THE PROBLEM: Restate word for word the lines of the entries below, starting with the line that holds "February 2018 (183, 987)" and ending with the line that holds "پیوندها (774, 1732)", and no others.

*** Opening DATA TO USE ***

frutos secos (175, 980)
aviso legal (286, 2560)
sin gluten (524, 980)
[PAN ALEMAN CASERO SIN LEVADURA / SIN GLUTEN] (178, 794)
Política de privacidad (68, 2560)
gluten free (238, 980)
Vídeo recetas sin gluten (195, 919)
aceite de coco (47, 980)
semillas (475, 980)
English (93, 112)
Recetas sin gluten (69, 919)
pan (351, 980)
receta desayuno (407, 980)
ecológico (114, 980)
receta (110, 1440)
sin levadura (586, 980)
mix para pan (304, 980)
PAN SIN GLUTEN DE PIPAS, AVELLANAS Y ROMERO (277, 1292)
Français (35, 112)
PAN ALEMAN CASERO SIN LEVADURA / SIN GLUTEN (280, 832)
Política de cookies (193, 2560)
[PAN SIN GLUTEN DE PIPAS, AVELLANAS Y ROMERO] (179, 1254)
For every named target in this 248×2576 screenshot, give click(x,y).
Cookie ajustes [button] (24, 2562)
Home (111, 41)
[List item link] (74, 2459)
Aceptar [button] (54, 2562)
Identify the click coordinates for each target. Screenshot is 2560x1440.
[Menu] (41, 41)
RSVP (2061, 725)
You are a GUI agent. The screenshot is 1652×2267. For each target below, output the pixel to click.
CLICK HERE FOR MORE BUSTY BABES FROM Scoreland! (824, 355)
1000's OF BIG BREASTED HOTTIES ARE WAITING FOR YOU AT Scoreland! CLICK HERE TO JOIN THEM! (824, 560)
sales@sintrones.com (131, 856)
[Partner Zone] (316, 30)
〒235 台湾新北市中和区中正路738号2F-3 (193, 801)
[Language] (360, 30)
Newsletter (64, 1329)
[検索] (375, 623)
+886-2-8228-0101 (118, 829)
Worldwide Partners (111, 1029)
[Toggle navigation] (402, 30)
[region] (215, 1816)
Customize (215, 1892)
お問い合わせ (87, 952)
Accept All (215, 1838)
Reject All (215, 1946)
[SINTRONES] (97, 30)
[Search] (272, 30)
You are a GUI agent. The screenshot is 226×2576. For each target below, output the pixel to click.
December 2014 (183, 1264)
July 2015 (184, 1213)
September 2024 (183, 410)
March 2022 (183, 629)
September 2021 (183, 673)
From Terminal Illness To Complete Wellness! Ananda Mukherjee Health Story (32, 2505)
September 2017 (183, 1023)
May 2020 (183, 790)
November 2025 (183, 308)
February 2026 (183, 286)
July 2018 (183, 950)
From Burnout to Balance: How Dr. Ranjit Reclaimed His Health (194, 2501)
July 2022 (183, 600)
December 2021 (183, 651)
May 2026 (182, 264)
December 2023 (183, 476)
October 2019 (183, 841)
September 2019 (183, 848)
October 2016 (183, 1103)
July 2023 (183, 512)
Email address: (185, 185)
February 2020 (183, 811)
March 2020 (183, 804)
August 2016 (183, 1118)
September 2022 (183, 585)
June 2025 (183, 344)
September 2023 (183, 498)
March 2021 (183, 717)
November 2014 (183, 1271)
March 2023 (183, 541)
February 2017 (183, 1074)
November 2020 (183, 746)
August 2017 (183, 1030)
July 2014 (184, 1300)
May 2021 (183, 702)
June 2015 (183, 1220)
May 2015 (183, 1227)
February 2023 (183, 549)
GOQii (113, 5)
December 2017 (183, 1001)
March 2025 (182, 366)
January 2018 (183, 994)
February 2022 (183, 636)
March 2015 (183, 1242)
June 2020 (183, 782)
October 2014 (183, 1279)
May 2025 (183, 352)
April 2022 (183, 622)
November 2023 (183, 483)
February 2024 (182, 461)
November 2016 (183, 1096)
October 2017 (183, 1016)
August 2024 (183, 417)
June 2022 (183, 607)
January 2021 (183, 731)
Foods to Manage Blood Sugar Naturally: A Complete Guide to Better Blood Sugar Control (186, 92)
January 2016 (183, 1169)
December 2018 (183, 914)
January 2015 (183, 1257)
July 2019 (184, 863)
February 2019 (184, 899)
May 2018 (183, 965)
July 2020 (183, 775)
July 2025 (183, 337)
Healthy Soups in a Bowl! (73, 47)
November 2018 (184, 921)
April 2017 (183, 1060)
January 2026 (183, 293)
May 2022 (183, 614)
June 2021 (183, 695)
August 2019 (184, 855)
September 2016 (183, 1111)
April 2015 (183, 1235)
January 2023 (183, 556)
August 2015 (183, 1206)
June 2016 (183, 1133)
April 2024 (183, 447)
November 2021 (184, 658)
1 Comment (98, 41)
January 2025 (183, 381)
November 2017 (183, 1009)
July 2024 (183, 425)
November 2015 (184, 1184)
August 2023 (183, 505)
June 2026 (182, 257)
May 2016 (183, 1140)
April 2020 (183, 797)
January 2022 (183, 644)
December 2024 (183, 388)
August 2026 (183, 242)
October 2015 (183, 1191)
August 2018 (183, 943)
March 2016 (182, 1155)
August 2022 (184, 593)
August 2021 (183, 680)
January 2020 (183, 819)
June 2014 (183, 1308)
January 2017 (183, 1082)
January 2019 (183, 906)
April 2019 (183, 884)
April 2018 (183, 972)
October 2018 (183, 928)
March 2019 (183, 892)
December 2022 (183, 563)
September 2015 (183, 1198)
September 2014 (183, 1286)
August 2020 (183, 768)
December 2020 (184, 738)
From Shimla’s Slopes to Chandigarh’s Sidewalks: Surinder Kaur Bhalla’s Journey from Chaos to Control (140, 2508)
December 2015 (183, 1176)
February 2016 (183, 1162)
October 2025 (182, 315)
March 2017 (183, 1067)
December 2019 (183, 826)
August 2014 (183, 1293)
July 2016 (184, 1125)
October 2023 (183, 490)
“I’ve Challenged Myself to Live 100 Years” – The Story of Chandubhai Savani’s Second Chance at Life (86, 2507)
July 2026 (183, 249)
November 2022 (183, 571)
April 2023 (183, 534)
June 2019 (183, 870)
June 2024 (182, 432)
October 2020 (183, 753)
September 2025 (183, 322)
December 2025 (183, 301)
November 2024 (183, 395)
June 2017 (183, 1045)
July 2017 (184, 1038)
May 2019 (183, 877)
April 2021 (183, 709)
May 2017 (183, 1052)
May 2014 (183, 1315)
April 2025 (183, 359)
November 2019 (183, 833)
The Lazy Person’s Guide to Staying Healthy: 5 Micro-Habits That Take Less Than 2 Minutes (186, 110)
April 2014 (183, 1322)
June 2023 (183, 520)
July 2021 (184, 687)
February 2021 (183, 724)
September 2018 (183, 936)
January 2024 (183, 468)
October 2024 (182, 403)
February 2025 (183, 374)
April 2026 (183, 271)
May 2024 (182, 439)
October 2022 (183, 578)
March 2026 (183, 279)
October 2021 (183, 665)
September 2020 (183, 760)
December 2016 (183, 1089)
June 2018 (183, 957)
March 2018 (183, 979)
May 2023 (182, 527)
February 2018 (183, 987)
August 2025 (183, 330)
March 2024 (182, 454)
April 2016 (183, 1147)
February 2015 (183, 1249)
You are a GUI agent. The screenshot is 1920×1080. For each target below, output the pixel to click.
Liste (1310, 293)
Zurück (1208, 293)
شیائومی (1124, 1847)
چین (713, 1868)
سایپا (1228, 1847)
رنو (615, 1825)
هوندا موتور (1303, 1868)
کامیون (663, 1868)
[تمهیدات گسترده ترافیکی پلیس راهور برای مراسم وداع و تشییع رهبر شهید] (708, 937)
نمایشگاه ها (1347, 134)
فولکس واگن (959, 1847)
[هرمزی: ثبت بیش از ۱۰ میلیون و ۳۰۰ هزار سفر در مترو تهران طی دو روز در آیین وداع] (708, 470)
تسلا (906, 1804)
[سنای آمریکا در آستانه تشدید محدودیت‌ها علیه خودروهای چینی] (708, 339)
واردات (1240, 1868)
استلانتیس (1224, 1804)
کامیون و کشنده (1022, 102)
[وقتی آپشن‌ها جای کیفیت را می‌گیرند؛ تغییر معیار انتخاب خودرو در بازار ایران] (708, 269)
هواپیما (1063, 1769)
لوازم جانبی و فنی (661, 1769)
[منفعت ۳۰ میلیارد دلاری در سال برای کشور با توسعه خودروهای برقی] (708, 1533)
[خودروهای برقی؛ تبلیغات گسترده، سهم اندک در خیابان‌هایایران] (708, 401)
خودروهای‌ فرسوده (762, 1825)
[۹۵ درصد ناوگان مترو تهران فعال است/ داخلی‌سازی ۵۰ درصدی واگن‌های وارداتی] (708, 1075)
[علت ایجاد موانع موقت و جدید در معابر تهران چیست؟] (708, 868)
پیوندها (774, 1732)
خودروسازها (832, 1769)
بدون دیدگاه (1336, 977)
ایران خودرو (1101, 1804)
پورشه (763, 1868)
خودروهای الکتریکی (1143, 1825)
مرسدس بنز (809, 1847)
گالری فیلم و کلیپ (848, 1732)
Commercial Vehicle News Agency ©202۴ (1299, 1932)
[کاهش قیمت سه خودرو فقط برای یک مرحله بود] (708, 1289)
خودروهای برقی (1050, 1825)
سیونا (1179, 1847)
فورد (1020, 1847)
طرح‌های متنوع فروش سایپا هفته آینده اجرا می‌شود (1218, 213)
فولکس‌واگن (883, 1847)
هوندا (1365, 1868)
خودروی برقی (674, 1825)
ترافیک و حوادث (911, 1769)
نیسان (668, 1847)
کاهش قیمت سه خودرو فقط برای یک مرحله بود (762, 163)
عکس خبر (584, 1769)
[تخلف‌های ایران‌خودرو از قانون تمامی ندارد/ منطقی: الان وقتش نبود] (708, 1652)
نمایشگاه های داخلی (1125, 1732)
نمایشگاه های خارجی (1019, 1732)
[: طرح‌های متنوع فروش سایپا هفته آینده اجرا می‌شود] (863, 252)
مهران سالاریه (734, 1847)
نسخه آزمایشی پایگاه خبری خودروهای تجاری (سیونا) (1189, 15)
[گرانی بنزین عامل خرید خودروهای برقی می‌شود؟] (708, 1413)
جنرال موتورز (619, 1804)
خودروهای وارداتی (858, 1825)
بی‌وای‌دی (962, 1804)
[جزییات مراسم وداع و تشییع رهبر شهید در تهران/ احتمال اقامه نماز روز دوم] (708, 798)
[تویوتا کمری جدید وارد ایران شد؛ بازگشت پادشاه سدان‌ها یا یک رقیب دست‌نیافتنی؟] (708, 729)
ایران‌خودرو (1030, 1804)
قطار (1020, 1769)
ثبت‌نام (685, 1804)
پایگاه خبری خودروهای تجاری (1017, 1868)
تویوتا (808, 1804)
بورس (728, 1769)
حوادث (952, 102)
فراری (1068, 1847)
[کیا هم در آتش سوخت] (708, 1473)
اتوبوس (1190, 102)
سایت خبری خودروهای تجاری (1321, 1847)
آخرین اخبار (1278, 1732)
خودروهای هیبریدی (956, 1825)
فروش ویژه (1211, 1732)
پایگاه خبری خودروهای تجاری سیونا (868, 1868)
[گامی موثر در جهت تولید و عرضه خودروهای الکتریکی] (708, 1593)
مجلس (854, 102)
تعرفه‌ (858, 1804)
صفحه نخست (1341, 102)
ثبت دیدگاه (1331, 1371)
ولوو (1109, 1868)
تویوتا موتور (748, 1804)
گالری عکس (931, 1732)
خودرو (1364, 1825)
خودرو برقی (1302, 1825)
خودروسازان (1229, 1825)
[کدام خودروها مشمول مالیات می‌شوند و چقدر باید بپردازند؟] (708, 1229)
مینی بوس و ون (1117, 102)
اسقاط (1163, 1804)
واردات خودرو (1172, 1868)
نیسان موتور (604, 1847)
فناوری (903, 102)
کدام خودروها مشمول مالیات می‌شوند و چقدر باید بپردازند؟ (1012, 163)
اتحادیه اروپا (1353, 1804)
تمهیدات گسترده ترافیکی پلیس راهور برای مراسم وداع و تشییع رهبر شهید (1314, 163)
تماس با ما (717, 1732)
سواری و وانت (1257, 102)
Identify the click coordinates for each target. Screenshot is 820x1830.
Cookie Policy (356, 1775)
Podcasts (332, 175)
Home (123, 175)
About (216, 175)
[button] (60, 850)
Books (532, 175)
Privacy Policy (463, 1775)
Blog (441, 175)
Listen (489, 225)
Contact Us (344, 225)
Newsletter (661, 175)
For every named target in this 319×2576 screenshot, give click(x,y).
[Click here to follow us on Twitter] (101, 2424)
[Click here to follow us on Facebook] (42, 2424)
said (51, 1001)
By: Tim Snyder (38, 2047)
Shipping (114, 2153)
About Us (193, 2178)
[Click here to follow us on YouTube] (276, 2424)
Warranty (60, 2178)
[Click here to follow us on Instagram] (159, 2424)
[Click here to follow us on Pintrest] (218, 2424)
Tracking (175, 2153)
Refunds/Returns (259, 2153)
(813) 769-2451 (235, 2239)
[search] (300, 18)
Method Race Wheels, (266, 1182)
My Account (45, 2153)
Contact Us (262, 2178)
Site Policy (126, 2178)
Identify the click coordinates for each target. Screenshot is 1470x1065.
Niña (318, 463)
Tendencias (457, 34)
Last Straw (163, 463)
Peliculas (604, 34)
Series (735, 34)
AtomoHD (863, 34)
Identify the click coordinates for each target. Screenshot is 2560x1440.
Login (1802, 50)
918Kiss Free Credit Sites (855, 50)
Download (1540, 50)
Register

*** Closing DATA TO USE ***

RESULT OF THIS TASK:
February 2018 (183, 987)
August 2025 (183, 330)
March 2024 (182, 454)
April 2016 (183, 1147)
February 2015 (183, 1249)
You are a GUI agent. The screenshot is 1920×1080. For each target below, output the pixel to click.
Liste (1310, 293)
Zurück (1208, 293)
شیائومی (1124, 1847)
چین (713, 1868)
سایپا (1228, 1847)
رنو (615, 1825)
هوندا موتور (1303, 1868)
کامیون (663, 1868)
[تمهیدات گسترده ترافیکی پلیس راهور برای مراسم وداع و تشییع رهبر شهید] (708, 937)
نمایشگاه ها (1347, 134)
فولکس واگن (959, 1847)
[هرمزی: ثبت بیش از ۱۰ میلیون و ۳۰۰ هزار سفر در مترو تهران طی دو روز در آیین وداع] (708, 470)
تسلا (906, 1804)
[سنای آمریکا در آستانه تشدید محدودیت‌ها علیه خودروهای چینی] (708, 339)
واردات (1240, 1868)
استلانتیس (1224, 1804)
کامیون و کشنده (1022, 102)
[وقتی آپشن‌ها جای کیفیت را می‌گیرند؛ تغییر معیار انتخاب خودرو در بازار ایران] (708, 269)
هواپیما (1063, 1769)
لوازم جانبی و فنی (661, 1769)
[منفعت ۳۰ میلیارد دلاری در سال برای کشور با توسعه خودروهای برقی] (708, 1533)
[خودروهای برقی؛ تبلیغات گسترده، سهم اندک در خیابان‌هایایران] (708, 401)
خودروهای‌ فرسوده (762, 1825)
[۹۵ درصد ناوگان مترو تهران فعال است/ داخلی‌سازی ۵۰ درصدی واگن‌های وارداتی] (708, 1075)
[علت ایجاد موانع موقت و جدید در معابر تهران چیست؟] (708, 868)
پیوندها (774, 1732)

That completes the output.